Thursday, June 19, 2008

Innovation in Monopolistic market

Microsoft is (almost) operating in monopolistic Corporate/business users market for its Windows operating system. Conventional theory would say that in a monopolistic market the incumbent are better-off not innovating as there are no new entrant who pursues innovation as an entry strategy (lets forget Linux for now as it have very limited presence in Business user/corporate market). Why so?

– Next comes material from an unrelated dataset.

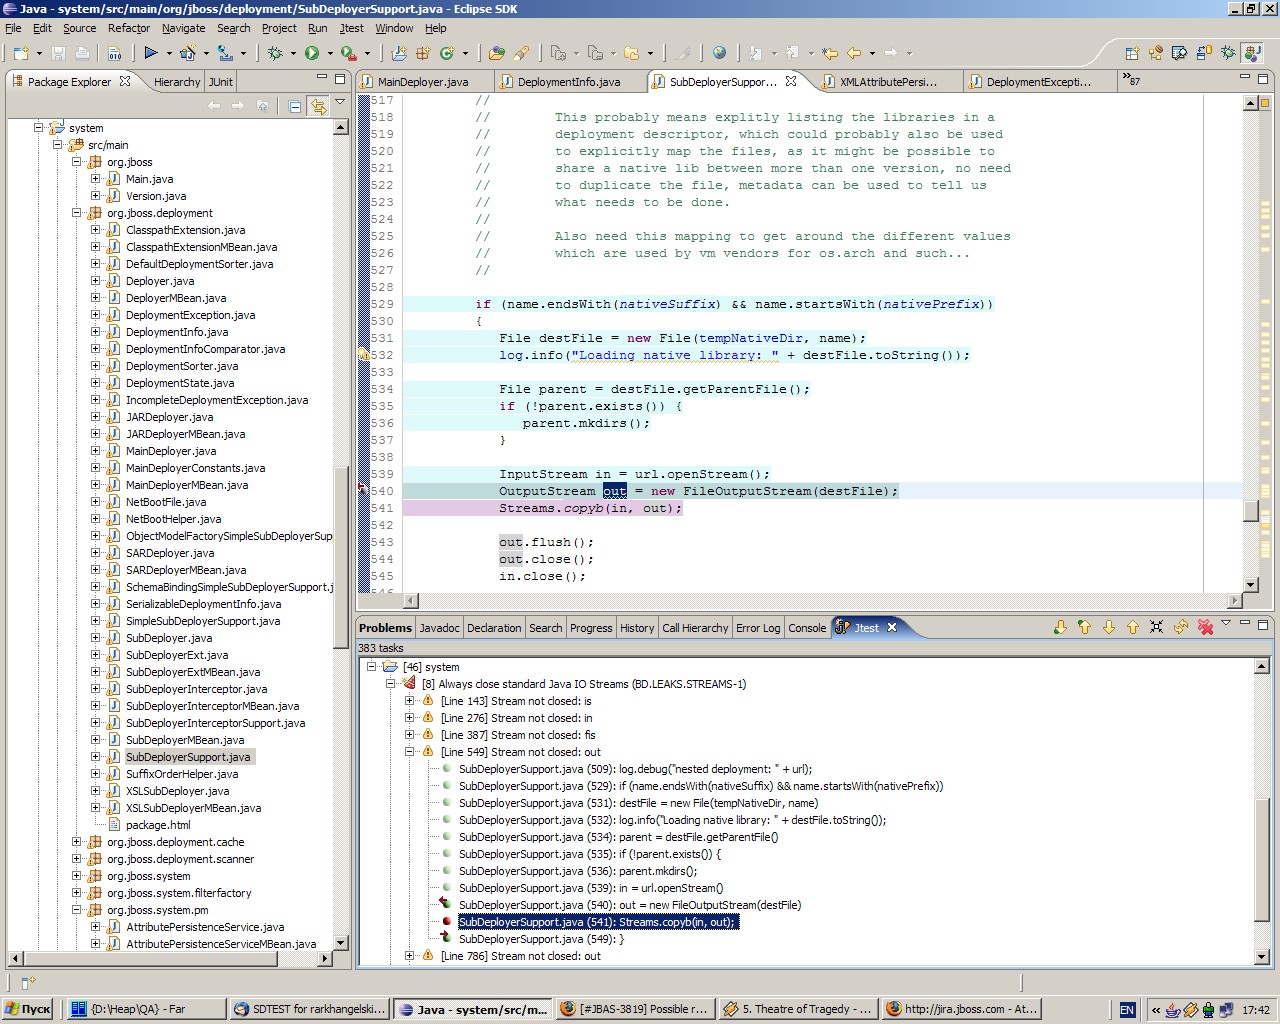The height and width of the screenshot is (1024, 1280).
Task: Open the Refactor menu
Action: (128, 28)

1. Diverting the precious resources (capital, people, etc.) in innovation endeavor, when instead they can be reduced to increase their margins.
2. Innovation resulting in new product version may lead to cannibalizing their existing products
3. The new version may lead to losing their captive customers due to the cost involved in upgrading/learning/supporting the new version

It seems that is not true for Microsoft, which has been a non-disruptive innovator. Being a monopolist, Microsoft has successfully managed to move their installed base to the latest version of the OS every time, though the product can be frustratingly buggy :-)...How do they do it? By withdrawing support, patches (mean to fix bugs) to the product base and frightening good souls out there of pernicious virus and Trojans that can exploit the loop holes leave aside the fact they never mention that they had more bugs that can harm you then those viruses/Trojans.

However, we don’t seem to see the same pattern when it comes to tangible products (esp. hardware). Here it seems the innovation has mostly been disruptive. Do you recall what ever happened to the 5.25 inch disks? Reading innovators dilemma gives us countless organizations that have failed by releasing new versions of their archaic products. This was due to new innovations that had not only introduced better features but at lesser cost. This has resulted in monopolists always loosing out due to disruptive innovation by new entrant.

I was reading the "Loyal servant" prototypical game in game theory and realized the above pattern was unique where theory didn’t exactly apply. It prompted me to think on these lines and raised few questions:

1. Is there any disruptive innovation in the software product market?
2. How do we spot them if they are already available? (Remember more convenience/features & lower cost for tangible products)
3. What are the right things that these corporations have to do to bring faster adoption of the innovative product (same time faster obsolescence of their existing product)?